Alors que Niqa reprenait sa lecture, les yeux verts continuèrent de scruter le visage de cette étrange personne, sans doute complexe, plus complexe que ce qui paraissait de prime abord. La caresse sur sa cuisse le rendait sans doute plus sympathique qu’il n’était, quel dommage de devoir le tuer… Il se montrait plus cavalier, bien que rien dans son attitude ne semble cacher une volonté plus vile. C’était… étonnant, vis-à-vis de Prisma, qui plissa les yeux un instant, suspicieuse. La nommer Damoiselle la fit pousser un petit rire, bien malgré elle, et elle voulut lui répondre spontanément lorsque l’être l’albâtre proposa un tournant dans leur relation. Un tournant familier qui la fit sursauter.
La Rousse tutoyait deux types de personnes. Ses amants et les personnes qu’elle considérait comme inférieures. Dans les deux cas, des gens sous son pouvoir direct. Il n’était pas idiot de vouloir créer une telle proximité avec sa cible, et il avait raison sur ce point ; ainsi sur ses genoux, ses mains décorées parcourant doucement son corps, l’on pourrait croire facilement que cette marque de distance était obsolète. Prisma déglutit lentement, puis se força à sourire, de peur qu’il ne perçoive ses réflexions.
« Je. »
Après un instant pesant, la jeune femme hocha lentement la tête, la désagréable impression de ne pas maîtriser cette conversation ; mais c’était ainsi que l’on gagnait la confiance des gens, malheureusement, en leur faisant croire qu’ils contrôlaient, eux, les choses.

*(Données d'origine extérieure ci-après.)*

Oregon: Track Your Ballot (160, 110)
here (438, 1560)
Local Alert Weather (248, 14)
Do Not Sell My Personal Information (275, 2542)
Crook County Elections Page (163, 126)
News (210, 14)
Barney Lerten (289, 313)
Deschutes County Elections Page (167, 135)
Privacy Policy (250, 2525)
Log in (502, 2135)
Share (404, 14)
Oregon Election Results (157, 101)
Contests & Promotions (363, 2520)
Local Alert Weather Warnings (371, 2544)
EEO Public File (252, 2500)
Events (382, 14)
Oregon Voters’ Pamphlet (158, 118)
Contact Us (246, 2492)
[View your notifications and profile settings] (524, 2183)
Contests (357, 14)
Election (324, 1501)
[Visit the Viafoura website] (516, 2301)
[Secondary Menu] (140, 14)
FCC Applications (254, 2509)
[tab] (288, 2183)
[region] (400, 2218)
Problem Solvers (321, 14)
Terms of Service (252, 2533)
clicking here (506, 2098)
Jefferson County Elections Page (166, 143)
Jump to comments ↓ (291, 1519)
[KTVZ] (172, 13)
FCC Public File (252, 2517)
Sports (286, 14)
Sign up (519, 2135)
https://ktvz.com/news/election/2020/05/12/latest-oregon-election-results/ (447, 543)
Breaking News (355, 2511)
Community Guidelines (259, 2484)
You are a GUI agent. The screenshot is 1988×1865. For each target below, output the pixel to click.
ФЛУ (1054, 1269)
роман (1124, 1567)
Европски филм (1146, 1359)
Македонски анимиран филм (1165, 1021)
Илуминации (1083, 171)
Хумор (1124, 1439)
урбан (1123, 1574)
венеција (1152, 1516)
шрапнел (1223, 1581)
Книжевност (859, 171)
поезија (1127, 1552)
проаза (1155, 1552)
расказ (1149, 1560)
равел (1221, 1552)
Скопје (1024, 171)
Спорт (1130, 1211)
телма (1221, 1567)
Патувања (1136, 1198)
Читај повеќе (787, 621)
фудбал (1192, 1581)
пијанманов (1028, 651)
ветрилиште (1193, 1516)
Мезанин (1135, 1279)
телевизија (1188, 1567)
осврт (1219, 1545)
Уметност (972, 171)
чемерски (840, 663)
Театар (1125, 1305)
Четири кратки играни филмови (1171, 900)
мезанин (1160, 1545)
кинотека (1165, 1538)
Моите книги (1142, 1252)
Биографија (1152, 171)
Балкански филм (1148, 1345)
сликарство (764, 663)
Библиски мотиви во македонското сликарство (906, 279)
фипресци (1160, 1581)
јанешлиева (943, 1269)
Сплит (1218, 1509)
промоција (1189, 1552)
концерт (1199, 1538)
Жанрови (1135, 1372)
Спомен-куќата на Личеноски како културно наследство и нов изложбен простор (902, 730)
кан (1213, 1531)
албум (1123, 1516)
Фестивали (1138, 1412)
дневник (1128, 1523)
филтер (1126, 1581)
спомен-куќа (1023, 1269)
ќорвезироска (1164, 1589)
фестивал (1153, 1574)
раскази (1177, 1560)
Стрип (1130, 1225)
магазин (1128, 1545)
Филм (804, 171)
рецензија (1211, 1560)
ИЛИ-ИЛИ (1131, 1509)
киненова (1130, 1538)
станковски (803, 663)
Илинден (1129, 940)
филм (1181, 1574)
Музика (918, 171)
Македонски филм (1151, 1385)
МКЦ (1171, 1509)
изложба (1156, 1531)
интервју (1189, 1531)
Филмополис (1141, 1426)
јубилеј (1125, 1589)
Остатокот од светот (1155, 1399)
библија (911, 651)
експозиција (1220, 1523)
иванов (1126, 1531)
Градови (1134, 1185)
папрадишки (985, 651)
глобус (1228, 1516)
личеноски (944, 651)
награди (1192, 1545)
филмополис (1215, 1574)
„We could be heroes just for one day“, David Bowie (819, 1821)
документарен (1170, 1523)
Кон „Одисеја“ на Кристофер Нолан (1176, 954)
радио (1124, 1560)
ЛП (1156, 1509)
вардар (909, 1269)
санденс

« De sages paroles, Niqa, j’y consens avec joie. » Comme une habitude, sa voix lorsqu’elle tutoyait s’était positionnée plus basse, comme écartant la possibilité que l’homme soit un esclave. « Mon intérêt est largement piqué, et j’imagine qu’avec tes dons de magie, inoculer un poison à un tiers doit être quelque chose de facile. »
Un petit gloussement accompagna une pensée, qu’elle articula rapidement.
« En plus de pouvoir te laisser les mains libres, tout en lisant. Plaisante capacité, n’est-ce pas ? As-tu l’habitude d’avoir ainsi quelques oreilles attentives autour de toi ? Femmes, famille… »
Si elle ne ressentait aucun scrupule à faire disparaître un père, un frère ou un fils, il fallait pourtant avoir en tête les ennuis potentiels qui, parfois, la poursuivaient. Rares, heureusement, étaient les témoins de ces petits agissements. Comme pour l’encourager à répondre, ses doigts se posèrent sur cette main encrée qui s’était approprié sa cuisse tendrement.